E.g, if file names starting with "SC", the pattern writes "^SC".
ctrl.pattern
a character vector, the unique pattern in the file names of control samples.
geneset.file
a character vector, the path to your gene set file. The gene set file must be in
GMT format. Please refer to the link follows for details.

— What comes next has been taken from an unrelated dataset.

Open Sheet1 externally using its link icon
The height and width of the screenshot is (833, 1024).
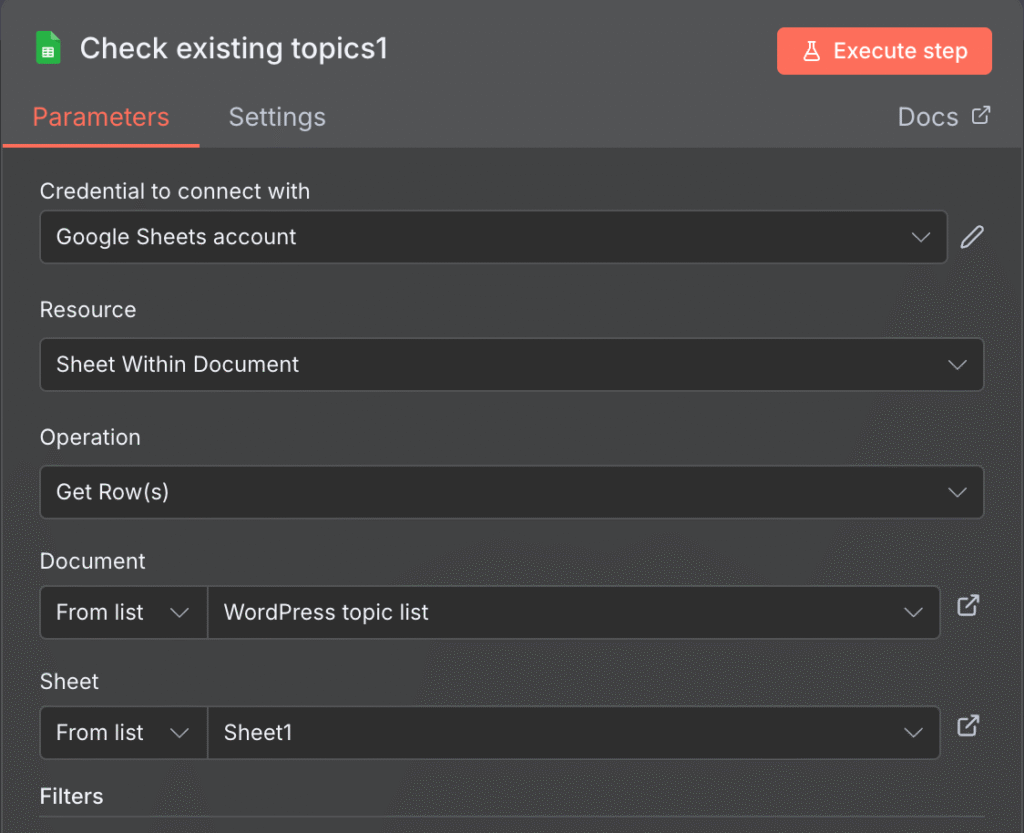tap(967, 726)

http://www.broadinstitute.org/cancer/software/gsea/wiki/index.php/Data_formats#GMT:_Gene_Matrix_Transposed_file_format_.28.2A.gmt.29
output.prefix
a character vector, the path with prefix for output files.
topGS
an integer, this number of top ranked gene sets will be output with details; if geneset.file contains less than this number of gene sets, all gene sets' result details will be output. Default: 10.
geneID.type
the gene ID type in geneset.file. Currently only support "gene.symbol" and "ensembl". Default: gene.symbol.
nCores
an integer. The number of cores for running SeqGSEA. Default: 1
perm.times
an integer. The number of times for permutation, which will be used for normalizing DE and DS scores and for GSEA significance analysis.

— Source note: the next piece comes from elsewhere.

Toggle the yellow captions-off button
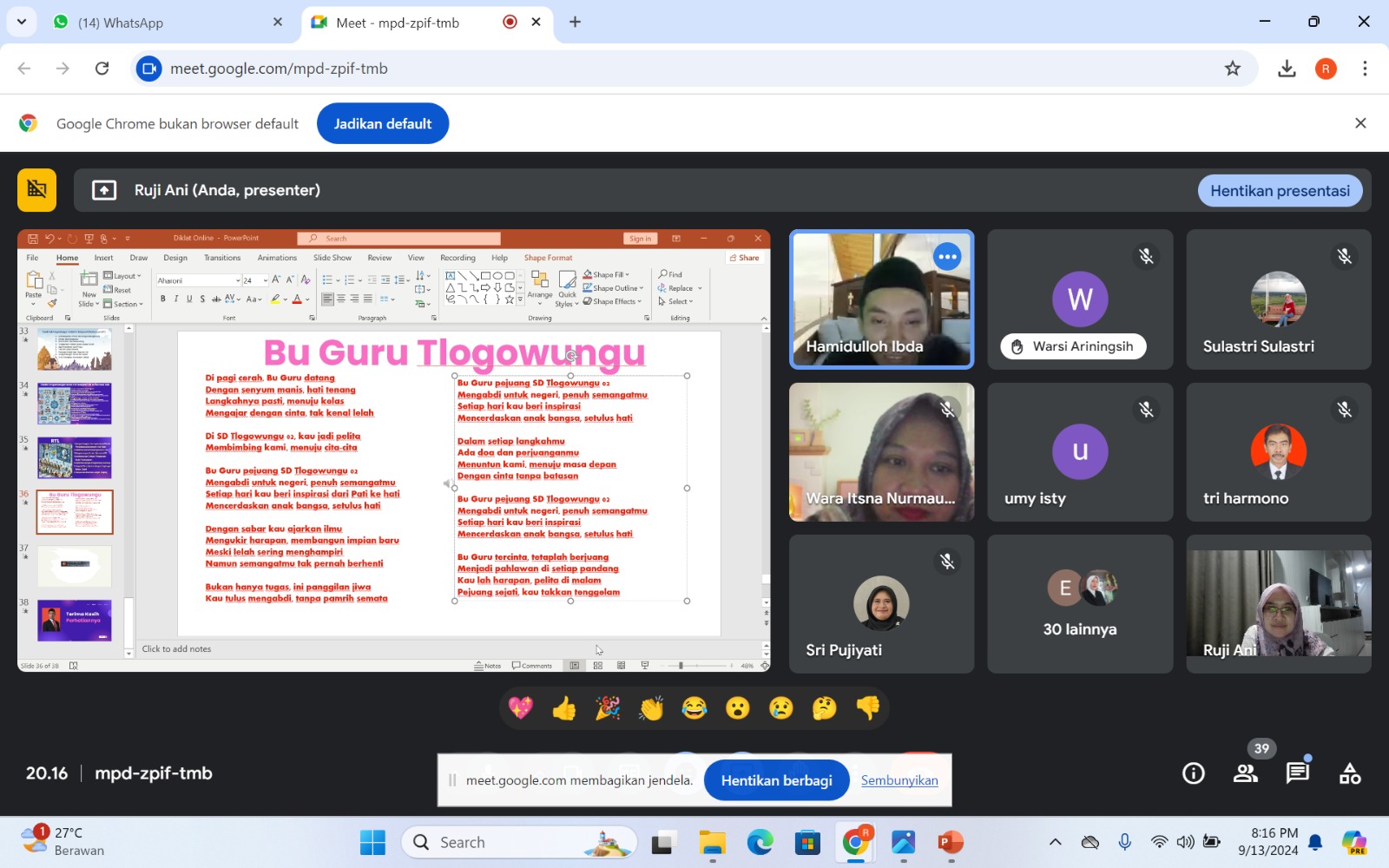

Recommended values are greater than 1000. Default: 1000.
seed
an integer or NULL, used for setting the seeds to generate random numbers. The same seed will guarantee the same analysis results given by SeqGSEA. Default: NULL.
minExonReadCount
an integer. An exon with total read count across all samples less than this number will be marked as untestable and be excluded in SeqGSEA analysis. Default: 5.
integrationMethod
one of the three integration methods for DE and DS score integration: linear, quadratic, or rank. Default: linear.
DEweight
a real number between 0 and 1 OR a vector of those. Each number is the DE weight in DE and DS integration. If using a vector of real numbers, SeqGSEA will run with each of them individually. Default: 0.5.
DEonly
logical, whether to run SeqGSEA only considering DE. Default: FALSE
minGSsize
an integer. The minimum gene set size: gene sets with genes less than this number will be skipped. Default: 5.
maxGSsize
an integer. The maximum gene set size: gene sets with genes greater than this number will be skipped. Default: 1000.
GSEA.WeightedType
the weight type of the main GSEA algorithm, can be 0 (unweighted = Kolmogorov-Smirnov), 1 (weighted), and 2 (over-weighted). Default: 1. It is recommended not to change it.